06 : Le fardeau des dépressions bipolaires
31/12/2008
Témoignages > Amour, sexe, couples > Couple bipolaire
Un mois, deux mois, trois mois passèrent. Sans résultats pour l’un ni pour l’autre. Cette fois, nous primes chacun notre rendez-vous. Nous eûmes chacun notre modification de cocktail. Cela nous amusa beaucoup. Une complicité de plus. Officiellement, Stéphane était toujours dépressif simple. Moi, j’avais quelques vagues doutes, mais très vagues.
Survint la récidive du cancer de mon père puis sa mort, quelques semaines plus tard. Il avait exercé un métier à responsabilités, fort bien payé, puis bien géré son argent, l’héritage laissait de quoi acheter une maison, nous nous installâmes en Picardie, dans un belle vieille longère, près de Laon. Aujourd’hui encore j’ai du mal à me voir en propriétaire et parfois je pense : quand papa viendra, il faudra qu’il voit ça. Hé bien non, justement, il ne le verrait pas.
Au moment du déménagement et de l’installation, j’étais en forme. On sortait de l’été, mon humeur n’était pas encore redescendue. Je suis très sensible au raccourcissement des jours. Stéphane aussi allait bien. La nouvelle maison ne désemplissait pas. La Picardie est la région d’origine de Stéphane, celle où vivent sa famille et les quelques amis auxquels il tient. Comme je n’avais pas assez d’argent pour acheter dans le midi, près de ma famille à moi et que nous n’avions pas d’idée pour guider notre choix, ça avait été : et pourquoi pas dans l’Aisne ? Et voilà.

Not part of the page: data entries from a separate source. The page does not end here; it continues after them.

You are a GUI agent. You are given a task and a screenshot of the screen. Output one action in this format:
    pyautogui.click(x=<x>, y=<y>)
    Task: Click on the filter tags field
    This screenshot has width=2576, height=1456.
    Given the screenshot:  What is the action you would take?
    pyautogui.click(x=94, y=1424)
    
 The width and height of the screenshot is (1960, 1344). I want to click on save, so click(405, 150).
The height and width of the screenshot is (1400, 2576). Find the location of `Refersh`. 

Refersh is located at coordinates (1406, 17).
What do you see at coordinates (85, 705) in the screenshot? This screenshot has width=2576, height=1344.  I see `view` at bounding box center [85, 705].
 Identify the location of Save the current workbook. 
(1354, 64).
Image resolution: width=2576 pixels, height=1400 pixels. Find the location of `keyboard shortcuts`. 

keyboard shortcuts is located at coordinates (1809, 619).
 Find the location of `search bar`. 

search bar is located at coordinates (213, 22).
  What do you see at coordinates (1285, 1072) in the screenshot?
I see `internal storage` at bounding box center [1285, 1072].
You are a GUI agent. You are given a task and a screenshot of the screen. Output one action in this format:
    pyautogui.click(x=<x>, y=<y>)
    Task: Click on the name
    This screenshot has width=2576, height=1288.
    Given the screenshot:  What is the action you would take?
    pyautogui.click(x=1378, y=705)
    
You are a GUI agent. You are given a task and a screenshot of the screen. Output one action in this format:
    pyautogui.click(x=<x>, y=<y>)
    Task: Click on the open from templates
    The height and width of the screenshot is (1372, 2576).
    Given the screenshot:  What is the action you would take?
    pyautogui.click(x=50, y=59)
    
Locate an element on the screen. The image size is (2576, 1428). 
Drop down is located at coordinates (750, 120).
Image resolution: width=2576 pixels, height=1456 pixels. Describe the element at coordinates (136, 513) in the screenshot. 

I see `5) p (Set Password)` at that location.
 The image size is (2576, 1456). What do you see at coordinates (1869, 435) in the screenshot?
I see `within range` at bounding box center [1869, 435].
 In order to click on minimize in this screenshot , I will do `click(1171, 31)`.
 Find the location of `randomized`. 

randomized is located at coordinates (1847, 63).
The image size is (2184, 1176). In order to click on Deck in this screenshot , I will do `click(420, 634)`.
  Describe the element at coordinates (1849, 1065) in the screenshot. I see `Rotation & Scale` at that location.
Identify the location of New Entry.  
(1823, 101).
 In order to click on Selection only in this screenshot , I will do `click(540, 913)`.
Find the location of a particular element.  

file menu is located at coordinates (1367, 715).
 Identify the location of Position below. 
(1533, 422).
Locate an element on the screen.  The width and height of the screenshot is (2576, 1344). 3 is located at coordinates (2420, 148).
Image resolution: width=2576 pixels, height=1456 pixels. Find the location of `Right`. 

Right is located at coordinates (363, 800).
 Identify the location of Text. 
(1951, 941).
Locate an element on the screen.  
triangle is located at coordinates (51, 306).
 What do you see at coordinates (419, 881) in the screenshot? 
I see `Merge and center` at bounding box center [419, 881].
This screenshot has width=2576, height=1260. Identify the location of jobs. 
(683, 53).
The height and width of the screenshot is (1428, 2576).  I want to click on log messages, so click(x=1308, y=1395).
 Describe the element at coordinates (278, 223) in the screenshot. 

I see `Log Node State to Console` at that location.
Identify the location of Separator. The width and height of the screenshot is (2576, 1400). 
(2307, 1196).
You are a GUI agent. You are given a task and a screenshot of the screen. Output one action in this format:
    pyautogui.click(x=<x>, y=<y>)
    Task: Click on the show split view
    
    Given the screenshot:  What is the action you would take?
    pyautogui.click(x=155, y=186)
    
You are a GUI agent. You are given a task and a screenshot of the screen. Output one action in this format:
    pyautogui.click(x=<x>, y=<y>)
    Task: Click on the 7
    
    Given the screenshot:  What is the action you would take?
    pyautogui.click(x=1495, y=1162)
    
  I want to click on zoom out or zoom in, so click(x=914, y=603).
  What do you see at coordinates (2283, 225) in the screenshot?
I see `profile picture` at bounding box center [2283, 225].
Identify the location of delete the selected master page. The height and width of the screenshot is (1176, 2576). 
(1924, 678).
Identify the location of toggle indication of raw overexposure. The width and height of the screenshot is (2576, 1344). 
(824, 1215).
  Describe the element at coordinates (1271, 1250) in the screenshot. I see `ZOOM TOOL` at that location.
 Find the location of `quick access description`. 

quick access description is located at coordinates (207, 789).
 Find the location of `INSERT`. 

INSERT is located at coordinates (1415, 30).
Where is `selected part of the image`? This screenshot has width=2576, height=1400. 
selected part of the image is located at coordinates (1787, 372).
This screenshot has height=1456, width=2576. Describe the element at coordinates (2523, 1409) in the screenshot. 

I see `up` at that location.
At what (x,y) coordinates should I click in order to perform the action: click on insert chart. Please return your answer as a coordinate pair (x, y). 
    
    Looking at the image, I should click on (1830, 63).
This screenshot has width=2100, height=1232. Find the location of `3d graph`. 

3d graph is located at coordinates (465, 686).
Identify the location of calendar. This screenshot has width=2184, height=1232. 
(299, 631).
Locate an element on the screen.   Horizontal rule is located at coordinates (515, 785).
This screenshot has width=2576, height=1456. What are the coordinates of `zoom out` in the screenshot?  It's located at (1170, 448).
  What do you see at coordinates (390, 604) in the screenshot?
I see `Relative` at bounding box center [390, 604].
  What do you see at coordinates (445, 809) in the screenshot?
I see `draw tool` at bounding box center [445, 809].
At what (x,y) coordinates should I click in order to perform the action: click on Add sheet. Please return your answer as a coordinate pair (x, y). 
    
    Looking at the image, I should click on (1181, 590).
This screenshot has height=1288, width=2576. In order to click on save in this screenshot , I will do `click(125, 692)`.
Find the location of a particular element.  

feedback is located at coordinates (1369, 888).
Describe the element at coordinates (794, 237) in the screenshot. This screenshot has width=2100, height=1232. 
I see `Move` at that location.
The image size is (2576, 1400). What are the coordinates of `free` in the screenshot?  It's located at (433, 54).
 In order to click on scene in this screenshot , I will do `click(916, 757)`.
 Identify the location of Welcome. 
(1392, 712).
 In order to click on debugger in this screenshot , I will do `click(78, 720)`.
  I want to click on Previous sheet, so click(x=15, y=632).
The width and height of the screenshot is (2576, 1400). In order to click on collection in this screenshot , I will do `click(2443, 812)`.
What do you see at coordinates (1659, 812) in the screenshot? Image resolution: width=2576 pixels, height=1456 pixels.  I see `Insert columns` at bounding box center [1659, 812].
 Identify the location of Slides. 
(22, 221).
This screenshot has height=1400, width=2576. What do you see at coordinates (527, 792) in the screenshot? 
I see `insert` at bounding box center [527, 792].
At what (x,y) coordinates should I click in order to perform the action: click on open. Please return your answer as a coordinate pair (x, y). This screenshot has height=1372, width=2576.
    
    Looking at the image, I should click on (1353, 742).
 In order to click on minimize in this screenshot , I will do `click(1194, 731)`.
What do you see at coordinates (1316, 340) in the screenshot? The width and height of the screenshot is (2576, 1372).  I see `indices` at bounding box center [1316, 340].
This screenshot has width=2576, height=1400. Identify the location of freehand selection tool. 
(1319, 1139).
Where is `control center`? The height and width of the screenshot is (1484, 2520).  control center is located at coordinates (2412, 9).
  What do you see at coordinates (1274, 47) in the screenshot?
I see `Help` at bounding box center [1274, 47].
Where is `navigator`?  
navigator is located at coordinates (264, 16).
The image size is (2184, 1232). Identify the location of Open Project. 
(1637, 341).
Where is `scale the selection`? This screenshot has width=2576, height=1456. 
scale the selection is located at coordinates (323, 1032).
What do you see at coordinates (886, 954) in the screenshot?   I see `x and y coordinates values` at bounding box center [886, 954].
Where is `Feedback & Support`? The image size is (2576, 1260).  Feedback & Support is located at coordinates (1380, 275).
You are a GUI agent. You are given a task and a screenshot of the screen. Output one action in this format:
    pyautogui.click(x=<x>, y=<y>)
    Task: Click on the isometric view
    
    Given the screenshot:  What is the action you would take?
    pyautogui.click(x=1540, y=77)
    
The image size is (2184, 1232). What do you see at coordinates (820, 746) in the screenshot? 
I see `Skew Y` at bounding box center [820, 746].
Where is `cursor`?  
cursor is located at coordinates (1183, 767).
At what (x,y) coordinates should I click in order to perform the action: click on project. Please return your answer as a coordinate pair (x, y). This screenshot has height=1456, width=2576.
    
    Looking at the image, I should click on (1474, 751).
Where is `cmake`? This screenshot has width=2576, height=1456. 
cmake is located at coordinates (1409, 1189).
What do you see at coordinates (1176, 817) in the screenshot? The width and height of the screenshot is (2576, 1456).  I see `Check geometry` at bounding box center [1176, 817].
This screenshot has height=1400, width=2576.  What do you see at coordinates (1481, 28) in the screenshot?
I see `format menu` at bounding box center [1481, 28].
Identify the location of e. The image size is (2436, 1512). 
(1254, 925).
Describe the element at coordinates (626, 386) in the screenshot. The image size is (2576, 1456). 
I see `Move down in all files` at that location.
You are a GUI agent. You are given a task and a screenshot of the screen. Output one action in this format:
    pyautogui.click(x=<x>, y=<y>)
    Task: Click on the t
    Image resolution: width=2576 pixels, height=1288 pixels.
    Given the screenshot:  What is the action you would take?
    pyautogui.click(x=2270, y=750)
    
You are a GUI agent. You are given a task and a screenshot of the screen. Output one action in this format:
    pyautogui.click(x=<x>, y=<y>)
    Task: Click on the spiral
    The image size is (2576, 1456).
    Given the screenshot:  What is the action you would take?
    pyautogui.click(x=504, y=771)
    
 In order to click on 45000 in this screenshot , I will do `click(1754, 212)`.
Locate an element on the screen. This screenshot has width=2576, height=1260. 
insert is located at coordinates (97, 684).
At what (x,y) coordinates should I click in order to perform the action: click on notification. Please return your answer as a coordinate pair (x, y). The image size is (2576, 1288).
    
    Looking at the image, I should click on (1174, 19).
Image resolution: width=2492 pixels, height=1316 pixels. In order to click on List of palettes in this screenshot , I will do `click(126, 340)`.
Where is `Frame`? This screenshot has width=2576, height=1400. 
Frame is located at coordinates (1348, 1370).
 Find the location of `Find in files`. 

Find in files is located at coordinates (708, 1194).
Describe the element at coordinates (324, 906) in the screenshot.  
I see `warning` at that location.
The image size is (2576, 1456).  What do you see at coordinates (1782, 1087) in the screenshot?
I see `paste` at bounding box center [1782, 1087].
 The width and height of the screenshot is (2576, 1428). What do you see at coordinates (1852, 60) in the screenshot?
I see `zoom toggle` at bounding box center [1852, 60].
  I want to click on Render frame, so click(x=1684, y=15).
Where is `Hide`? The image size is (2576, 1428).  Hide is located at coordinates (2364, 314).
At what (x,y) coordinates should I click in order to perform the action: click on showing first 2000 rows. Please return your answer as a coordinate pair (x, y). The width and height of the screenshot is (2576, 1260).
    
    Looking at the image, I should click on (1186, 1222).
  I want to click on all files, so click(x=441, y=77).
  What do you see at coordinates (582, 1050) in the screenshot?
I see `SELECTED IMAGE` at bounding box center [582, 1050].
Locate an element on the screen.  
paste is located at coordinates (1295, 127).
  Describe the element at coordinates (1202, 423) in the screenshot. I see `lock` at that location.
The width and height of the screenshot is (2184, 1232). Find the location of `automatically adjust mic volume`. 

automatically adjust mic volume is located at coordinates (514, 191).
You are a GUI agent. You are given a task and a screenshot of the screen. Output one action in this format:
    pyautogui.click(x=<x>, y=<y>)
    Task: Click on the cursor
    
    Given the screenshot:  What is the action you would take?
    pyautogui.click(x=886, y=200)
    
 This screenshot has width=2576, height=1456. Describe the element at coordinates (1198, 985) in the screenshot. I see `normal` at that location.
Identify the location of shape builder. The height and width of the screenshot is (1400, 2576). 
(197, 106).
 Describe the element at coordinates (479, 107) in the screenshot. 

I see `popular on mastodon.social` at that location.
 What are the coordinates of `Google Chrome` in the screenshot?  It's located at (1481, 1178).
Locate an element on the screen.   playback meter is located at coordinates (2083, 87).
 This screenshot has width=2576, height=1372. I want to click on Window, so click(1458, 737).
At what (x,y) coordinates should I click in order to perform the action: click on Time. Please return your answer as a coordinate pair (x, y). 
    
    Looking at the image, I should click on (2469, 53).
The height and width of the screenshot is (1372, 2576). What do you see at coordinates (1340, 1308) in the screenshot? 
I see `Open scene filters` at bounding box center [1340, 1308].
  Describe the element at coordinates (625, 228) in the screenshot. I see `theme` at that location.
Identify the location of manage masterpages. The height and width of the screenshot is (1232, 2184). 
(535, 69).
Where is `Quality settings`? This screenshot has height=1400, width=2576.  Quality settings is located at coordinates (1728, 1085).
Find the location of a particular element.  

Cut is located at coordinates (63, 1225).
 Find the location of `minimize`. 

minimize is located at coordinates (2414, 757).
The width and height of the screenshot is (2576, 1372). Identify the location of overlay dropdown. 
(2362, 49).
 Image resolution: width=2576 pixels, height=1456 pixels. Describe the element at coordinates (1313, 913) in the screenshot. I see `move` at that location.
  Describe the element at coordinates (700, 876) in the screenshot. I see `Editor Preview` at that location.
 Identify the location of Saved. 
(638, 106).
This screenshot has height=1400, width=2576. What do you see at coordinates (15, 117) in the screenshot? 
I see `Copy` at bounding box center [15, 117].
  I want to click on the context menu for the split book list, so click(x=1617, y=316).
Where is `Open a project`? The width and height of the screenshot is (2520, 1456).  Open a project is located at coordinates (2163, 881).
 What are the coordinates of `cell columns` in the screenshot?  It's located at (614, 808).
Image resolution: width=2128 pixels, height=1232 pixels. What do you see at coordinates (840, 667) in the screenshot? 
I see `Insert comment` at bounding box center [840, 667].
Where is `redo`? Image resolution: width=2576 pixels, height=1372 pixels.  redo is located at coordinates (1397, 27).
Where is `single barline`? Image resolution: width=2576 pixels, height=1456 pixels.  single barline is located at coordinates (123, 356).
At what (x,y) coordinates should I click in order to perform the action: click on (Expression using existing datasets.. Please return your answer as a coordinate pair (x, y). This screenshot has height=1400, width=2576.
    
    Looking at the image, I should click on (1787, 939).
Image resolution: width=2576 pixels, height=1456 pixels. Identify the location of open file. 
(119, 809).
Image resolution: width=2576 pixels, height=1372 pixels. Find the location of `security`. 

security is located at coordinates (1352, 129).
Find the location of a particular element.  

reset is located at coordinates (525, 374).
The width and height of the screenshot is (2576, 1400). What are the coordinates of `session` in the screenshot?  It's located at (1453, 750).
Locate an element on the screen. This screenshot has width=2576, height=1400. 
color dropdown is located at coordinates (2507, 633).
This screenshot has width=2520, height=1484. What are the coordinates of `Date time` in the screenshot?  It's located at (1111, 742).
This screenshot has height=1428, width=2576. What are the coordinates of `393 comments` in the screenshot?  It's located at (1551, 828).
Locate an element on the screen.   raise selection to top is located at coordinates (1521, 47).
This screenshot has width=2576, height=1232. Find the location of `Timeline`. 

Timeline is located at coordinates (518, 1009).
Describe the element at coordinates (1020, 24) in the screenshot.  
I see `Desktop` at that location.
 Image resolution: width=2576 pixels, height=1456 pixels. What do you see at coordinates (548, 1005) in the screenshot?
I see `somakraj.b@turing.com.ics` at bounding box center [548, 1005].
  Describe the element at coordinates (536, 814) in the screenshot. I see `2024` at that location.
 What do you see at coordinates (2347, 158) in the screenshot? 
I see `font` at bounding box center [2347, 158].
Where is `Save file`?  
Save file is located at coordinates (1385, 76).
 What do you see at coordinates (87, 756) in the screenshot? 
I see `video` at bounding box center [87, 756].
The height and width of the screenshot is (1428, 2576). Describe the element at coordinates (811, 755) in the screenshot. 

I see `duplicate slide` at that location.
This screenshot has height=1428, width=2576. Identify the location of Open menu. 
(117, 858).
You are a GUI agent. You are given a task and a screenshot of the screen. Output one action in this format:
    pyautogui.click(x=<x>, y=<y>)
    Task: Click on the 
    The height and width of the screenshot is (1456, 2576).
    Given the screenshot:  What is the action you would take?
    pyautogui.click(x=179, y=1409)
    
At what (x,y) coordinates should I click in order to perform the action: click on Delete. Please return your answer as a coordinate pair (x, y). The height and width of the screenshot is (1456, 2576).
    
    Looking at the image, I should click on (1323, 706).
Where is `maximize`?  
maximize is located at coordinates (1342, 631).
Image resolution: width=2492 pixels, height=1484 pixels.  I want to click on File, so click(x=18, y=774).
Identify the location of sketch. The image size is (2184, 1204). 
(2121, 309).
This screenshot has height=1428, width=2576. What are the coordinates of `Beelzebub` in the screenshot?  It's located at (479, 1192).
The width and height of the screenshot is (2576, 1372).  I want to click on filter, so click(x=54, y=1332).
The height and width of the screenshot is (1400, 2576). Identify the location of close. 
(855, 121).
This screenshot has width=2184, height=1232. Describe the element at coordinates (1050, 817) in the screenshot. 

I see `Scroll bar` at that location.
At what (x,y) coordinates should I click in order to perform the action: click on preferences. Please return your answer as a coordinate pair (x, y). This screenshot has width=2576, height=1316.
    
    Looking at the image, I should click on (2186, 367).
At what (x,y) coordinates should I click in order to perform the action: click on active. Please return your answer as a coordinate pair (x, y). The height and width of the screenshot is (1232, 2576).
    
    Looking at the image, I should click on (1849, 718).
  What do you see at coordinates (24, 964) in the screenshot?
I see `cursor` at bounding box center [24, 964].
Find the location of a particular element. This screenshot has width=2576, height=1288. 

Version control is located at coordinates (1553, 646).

Les jours raccourcirent et nos mines s’allongèrent. La maison devint trop silencieuse. Même Liouba, notre persane, entra en hibernation. Et puis Stéphane traversa une curieuse période. Alors que j’alignais les heures de sommeil, il passait ses nuits dans l’atelier, construisis un énorme bar pour séparer l’entrée de la cuisine, je me demande encore aujourd’hui comment. L’envie le prenait n’importe quand et il quittait la maison emmitouflé, quel que soit le temps, pour un atelier non chauffé. Moi, je découvrais les enchères sur E-bay et lui achetai pour une poignée d’euros une belle lampe d’atelier chromée sur roulettes. Il était heureux, profitait enfin pleinement des bienfaits de son opération, que demander de plus à la vie.